“No” To Weight Loss Pills


An advisory committee just warned the FDA against approving a new weight-loss pill that many were pinning their hopes on. Health advisors said safety concerns outweigh the drug’s ability to help obese patients shed pounds.

Shares of Vivus, the company developing the weight-loss pill, sank 62%.

While the drug appears to work, side effects of depression, memory loss, increased heart rate and birth defects were a top worry; and as evidenced by one of the clinical trial participants who lost 50 pounds on the drug, once off the drug she gained almost all the weight back.

You know the game where kids are asked to find the piece that goes into a square or round hole? Children pick up a square piece and try to jam it into a circular hole! I’m going to tell you what just happened is not so different.

Doing the wrong thing and trying to make it right
As a nation we seem to have made it a habit to do the wrong thing (like jamming a square piece in a round hole), when it comes to our health and our health care system. Then we do all sorts of things to try and make it right.

70% of Americans are overweight and a third are obese. And what are we doing? Creating obesity drugs to hold back the tide that’s drowning us–disease and financial costs.

The right thing would be to invest our time, money and attention in promoting health and disease-prevention.

Rather than making “fat pills” we should be helping people to maintain a healthy weight, and not become overweight and obese.

Making healthy food cheap and unhealthy food expensive
We spend billions of dollars subsidizing foods that make us fat. This makes less healthy food affordable–the $1 fast-food hamburger. But this policy does not make healthy food affordable, as evidenced by the $1 apple you see at delis and airport cafes.

We have put people into a position where the more affordable choice is unhealthy food. Americans have also gotten used to spending little of their disposable income on food–for most families it’s less than 10%. Now, trying to get people to look at healthy food as a necessity and worth the extra dollars will require a huge shift in mindset.

What we should be doing is subsidizing farmers who grow fruits and vegetables, put nutrients back into the soil, let chickens range in the sunshine, and cows feed on grass–as they were born to do. But that would require standing up to Washington lobbyists.

It would also mean creating a larger infrastructure that supports health and disease prevention.
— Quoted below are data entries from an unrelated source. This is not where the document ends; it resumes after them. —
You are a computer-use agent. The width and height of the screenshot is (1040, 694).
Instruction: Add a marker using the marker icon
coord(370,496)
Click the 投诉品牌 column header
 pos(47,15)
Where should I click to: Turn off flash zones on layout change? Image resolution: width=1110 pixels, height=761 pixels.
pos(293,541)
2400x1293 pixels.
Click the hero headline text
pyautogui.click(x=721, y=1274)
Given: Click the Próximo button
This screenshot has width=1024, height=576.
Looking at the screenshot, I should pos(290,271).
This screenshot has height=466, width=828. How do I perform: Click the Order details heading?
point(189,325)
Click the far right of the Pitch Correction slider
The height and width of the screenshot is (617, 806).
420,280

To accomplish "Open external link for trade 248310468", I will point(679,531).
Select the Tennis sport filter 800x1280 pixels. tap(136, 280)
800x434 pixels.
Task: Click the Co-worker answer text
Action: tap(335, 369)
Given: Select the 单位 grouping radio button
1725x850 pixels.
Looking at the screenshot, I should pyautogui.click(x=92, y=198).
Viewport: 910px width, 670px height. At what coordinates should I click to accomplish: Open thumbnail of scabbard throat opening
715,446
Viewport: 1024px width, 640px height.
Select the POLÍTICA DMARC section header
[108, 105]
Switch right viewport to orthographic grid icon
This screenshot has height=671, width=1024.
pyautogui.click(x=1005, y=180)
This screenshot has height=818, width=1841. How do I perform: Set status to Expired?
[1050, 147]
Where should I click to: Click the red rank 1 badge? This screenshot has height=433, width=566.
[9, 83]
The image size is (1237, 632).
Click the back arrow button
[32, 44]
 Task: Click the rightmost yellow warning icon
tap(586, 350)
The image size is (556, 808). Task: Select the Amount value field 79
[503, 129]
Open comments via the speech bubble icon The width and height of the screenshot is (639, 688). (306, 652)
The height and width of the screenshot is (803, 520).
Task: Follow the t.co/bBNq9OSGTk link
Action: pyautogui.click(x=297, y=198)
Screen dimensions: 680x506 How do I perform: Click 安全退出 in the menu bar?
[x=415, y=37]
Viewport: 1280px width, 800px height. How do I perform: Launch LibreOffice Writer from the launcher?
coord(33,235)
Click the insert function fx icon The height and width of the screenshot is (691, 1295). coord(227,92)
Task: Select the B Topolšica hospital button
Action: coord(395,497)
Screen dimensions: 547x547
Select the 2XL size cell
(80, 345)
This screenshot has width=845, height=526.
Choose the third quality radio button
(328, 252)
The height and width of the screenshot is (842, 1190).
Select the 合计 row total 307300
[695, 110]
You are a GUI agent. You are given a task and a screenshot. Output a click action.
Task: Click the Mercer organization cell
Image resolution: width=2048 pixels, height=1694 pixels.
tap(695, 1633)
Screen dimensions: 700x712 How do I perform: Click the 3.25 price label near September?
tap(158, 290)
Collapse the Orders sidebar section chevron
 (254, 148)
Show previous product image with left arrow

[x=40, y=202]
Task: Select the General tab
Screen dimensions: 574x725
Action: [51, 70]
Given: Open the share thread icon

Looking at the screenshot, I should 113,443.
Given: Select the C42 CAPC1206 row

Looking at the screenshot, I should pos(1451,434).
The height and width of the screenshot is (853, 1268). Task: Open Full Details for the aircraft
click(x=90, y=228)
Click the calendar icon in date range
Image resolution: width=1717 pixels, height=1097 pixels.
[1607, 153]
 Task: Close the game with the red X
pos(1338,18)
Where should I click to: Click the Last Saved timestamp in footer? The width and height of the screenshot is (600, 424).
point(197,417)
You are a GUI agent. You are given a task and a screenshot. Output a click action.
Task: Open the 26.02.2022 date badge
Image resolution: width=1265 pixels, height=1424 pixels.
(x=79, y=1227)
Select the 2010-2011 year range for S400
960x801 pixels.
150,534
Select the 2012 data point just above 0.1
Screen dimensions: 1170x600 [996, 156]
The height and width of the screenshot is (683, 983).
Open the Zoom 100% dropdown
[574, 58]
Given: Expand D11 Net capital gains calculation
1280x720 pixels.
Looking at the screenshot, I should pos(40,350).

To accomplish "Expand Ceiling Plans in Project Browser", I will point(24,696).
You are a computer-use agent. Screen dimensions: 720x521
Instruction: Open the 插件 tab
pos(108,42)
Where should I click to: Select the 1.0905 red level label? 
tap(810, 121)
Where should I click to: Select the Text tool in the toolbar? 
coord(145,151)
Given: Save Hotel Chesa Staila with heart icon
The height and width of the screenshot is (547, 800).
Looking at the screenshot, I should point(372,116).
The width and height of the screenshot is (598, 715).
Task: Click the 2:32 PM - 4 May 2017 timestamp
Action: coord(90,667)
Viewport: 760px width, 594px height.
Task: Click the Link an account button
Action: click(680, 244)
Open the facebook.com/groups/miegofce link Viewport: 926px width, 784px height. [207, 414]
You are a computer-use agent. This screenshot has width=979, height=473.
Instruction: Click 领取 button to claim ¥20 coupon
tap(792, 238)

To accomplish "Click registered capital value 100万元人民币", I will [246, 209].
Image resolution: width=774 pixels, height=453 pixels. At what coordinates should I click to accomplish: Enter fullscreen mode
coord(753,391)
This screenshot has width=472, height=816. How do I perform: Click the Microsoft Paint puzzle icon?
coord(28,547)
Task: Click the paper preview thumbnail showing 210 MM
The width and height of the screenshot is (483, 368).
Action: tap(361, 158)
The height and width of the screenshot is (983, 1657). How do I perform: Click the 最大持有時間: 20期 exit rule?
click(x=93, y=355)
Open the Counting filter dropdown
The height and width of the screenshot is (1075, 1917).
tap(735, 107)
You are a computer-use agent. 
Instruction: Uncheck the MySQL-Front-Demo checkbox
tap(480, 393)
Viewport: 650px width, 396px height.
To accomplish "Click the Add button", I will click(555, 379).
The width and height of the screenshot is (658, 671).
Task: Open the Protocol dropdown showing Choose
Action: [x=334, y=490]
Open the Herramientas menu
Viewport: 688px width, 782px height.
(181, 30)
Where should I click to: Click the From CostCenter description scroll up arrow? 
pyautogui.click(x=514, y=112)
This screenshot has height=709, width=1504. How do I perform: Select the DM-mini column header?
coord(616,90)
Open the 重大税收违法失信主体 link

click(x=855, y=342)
Like creating safer streets and bike lanes so we can exercise near our homes. And raise health literacy, especially for the poor who have the highest incidence of overweight and obesity.

If we continue to do the wrong thing, promoting the wrong kinds of food by making them cheap and creating more drugs to combat obesity, we will never rid ourselves of America’s weight problem.

We invest in “sick care”
With people still becoming overweight and obese, health care costs, some would say “sick care” costs, will continue to soar. People will also continue to suffer obesity’s side effects before they get their pills–heart disease, type 2 diabetes, arthritis, respiratory and circulation problems– or while waiting for these miracle weight-loss drugs to come to market. And people will have to hope they can afford the drugs to slim down, and that their side effects don’t kill them.

Is short-term profit so attractive that we have led an entire nation to walk this plank?

I see in diabetes we are in a constant state of doing the wrong thing and then trying to make it right. We have perfected dealing with diabetes complications, the end result of poor care, yet not invested in prevention to avoid complications. The result? We have developed terrific laser surgery for advanced retinopathy and can skillfully amputate feet and legs.

This is what I also see. Imagine your health care company covers the several thousand dollar cost of an insulin pump and continuous glucose meter to help you manage your blood sugar, and then won’t pay the few hundred dollars needed for someone to teach you how to use these life-saving devices. It happens regularly. It happened to a friend of mine.

This is a case of doing the wrong thing–putting money into the hands of device manufacturers–but not putting money into educating patients how to use the devices.

In a case like diabetes we need to spend more time, effort and money helping patients administer their own self care on the front end. With proper tools, education and support, patients can be helped to lose weight and exercise. And, that upfront investment goes such a long way. By losing just 5-7% of their body weight, it’s been shown many type 2 diabetes patients improve their blood pressure, triglycerides and cholesterol and often get off their diabetes medications.

Yet many HMOs have robbed health care providers of time with their patients, allowing for only 12 minute office visits. We are doing the wrong thing.

Prevention or band-aids?
We do not benefit from doing the wrong thing and then trying to make it right. It causes us to be focused in the wrong place and to throw money in the wrong direction. If we don’t stop doing the wrong things and start doing the right things, we will continue to pay a huge price in our health, and as a society, with our tax dollars.

For Vivus to win approval they’ve been told they’ll have to test 10,000 patients at a potential cost of $150 million. That’s throwing more money into trying to apply a band-aid to America’s hemorrhaging weight problem. A very big, big band-aid.

The FDA is expected to make their decision whether to approve Vivus by October 28th. What would you advise the FDA as one of their health advisors?